The proportion of tracheostomy was heterogeneous, reaching unexpectedly low values in a few of the ICU studies [32, 40, 57, 66]. This is surprising considering that these studies enrolled patients with high-level lesions or older than 60 years of age [40], and because patients with SCI, due to a loss of sympathetic and expiratory muscle innervations [71], experience difficulty to clear secretions. The lack of published data and consensus regarding the optimal timing of tracheostomy in patients with SCI could explain the heterogeneity among studies. Concerns regarding the possibility of cross-contamination between tracheostomy and cervical spine fixation surgery sites have historically led to delays in tracheostomy performance [72, 73]. Not surprisingly, tracheostomized patients were found to fail weaning more and have a longer duration of mechanical ventilation. This is consistent with the finding that almost all patients admitted to rehabilitation facilities were tracheostomized.

Heterogeneity was also present in the probability of decannulation (11% to 62% in ICU and 25% to 100% in rehabilitation). This finding probably reflects the lack of published evidence and standardized criteria for decannulation in patients with SCI. Small studies and case series mainly convey the message that decannulation should be assessed on individualized basis, as these patients may never meet the traditional criteria for decannulation [74, 75].

Overall mortality was 6%, 8% when considering only patients admitted within 8 h from the injury, and less than 1% in patients admitted to rehabilitation facilities. This is low, considering life expectancy of ventilator-dependent patients after SCI [9]. One-year survival for ventilated patients with SCI was previously found to be 50%, and 25% for those admitted within 24 h from the injury [9]. Patients’ selection may explain the reduced mortality during rehabilitation since they survived the initial high-risk period in ICU [9], and rehabilitation techniques favoring weaning and reducing respiratory complications might hopefully affect mortality [69].

Incidence of pneumonia in ICU studies was in line with previous data in the acute phase of SCI [71], and was very low in rehabilitation considering the higher number of patients with C3 or above lesions and the longer duration of mechanical ventilation [69, 71].

This systematic review and meta-analysis has several strengths. It is the first systematic review to address the crucial topic of weaning in SCI and to analyze its trend separately, in ICU and during rehabilitation. It relies on a pre-registered protocol, it is based on a comprehensive literature search from inception, and it is based on a high number of patients with relatively low missing data of baseline variables. Limitations include the scarcity of randomized-controlled trials, the heterogeneity in terms of definition of weaning success/failure in the different studies and in whether they applied a weaning or rehabilitation protocol, and the lack of disaggregate data from the included studies that prevented us from performing a number of subgroup analyses.

Conclusions

Approximately two-thirds of the patients admitted to ICU after SCI can be completely weaned off the ventilator. Weaning success can be further enhanced for patients that are admitted to rehabilitation facilities, reaching more than 80% of the previously unweaned cases, with additional days of mechanical ventilation, but no additional infectious respiratory complications or mortality. These findings support the potential usefulness of rehabilitation facilities for ventilator-dependent SCI patients, even with high cervical injuries and after a prolonged ventilation time.
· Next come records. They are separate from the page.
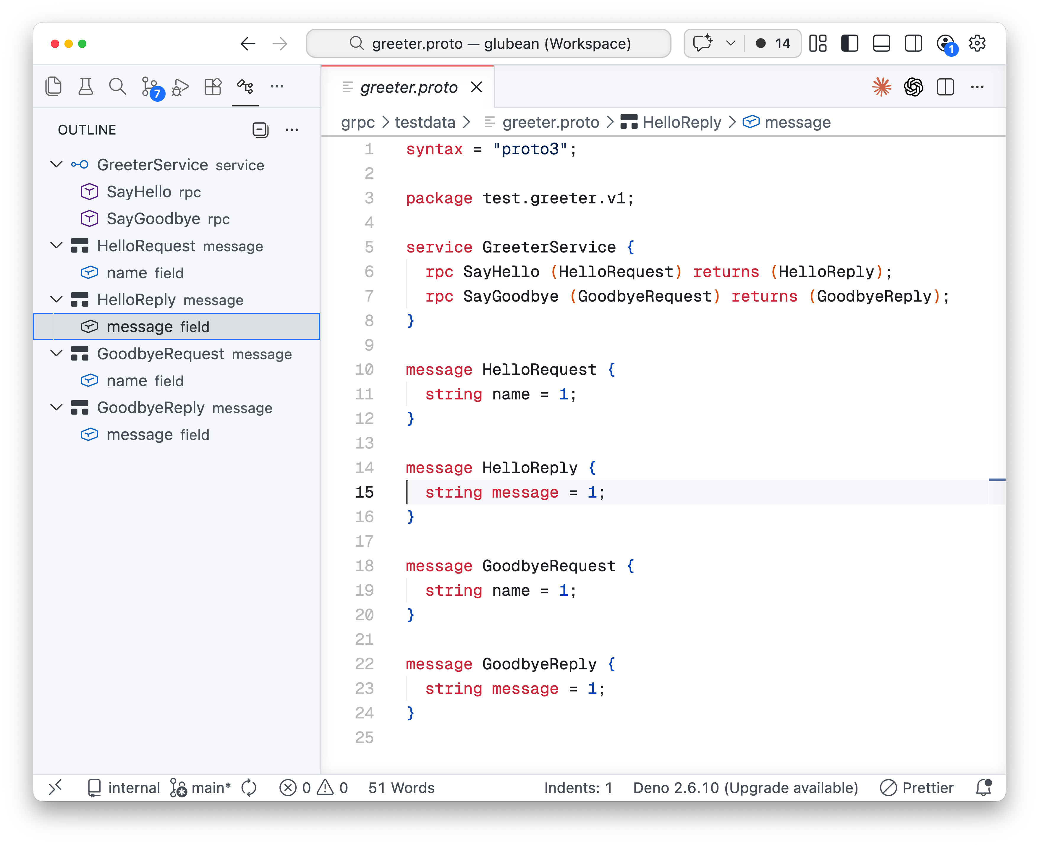Split the editor with split icon
Image resolution: width=1039 pixels, height=845 pixels.
[x=945, y=87]
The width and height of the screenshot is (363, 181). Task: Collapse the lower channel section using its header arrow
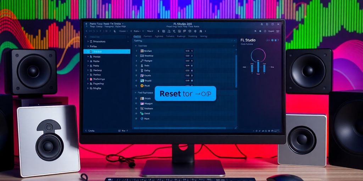tap(136, 92)
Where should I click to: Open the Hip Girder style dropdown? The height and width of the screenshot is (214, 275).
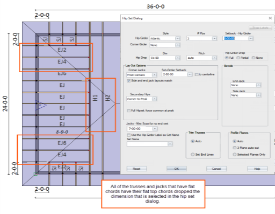(x=177, y=38)
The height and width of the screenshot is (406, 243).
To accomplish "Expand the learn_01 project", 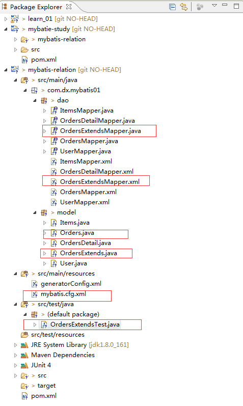I will tap(6, 19).
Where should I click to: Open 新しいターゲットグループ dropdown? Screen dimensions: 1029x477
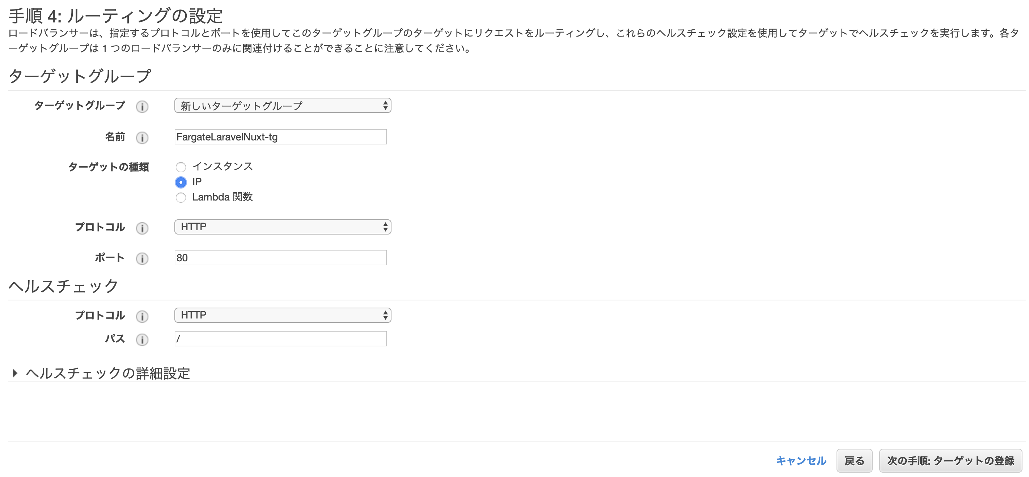[x=282, y=106]
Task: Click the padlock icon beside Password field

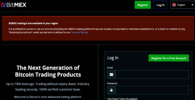Action: (111, 90)
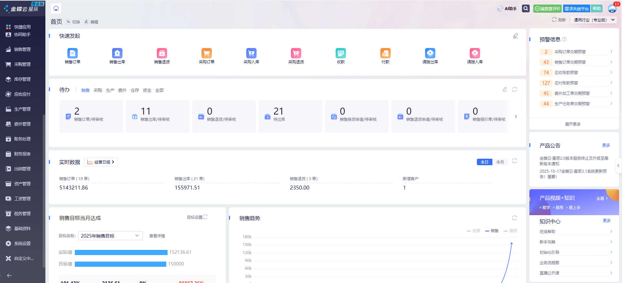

This study also highlights the need to better understand the epidemiology of weaning outcomes in this category of patients, harmonize definitions, and standardize weaning procedures. This would help to elucidate the factors associated with weaning outcomes and better evaluate the role of rehabilitation. In fact, even if the application of rehabilitative techniques in specialized SCI centers, in the acute phase, is an appealing solution to improve weaning outcomes, further data are needed to support it, and to clarify the best timing, setting, and even techniques to adopt in this unique category of patients.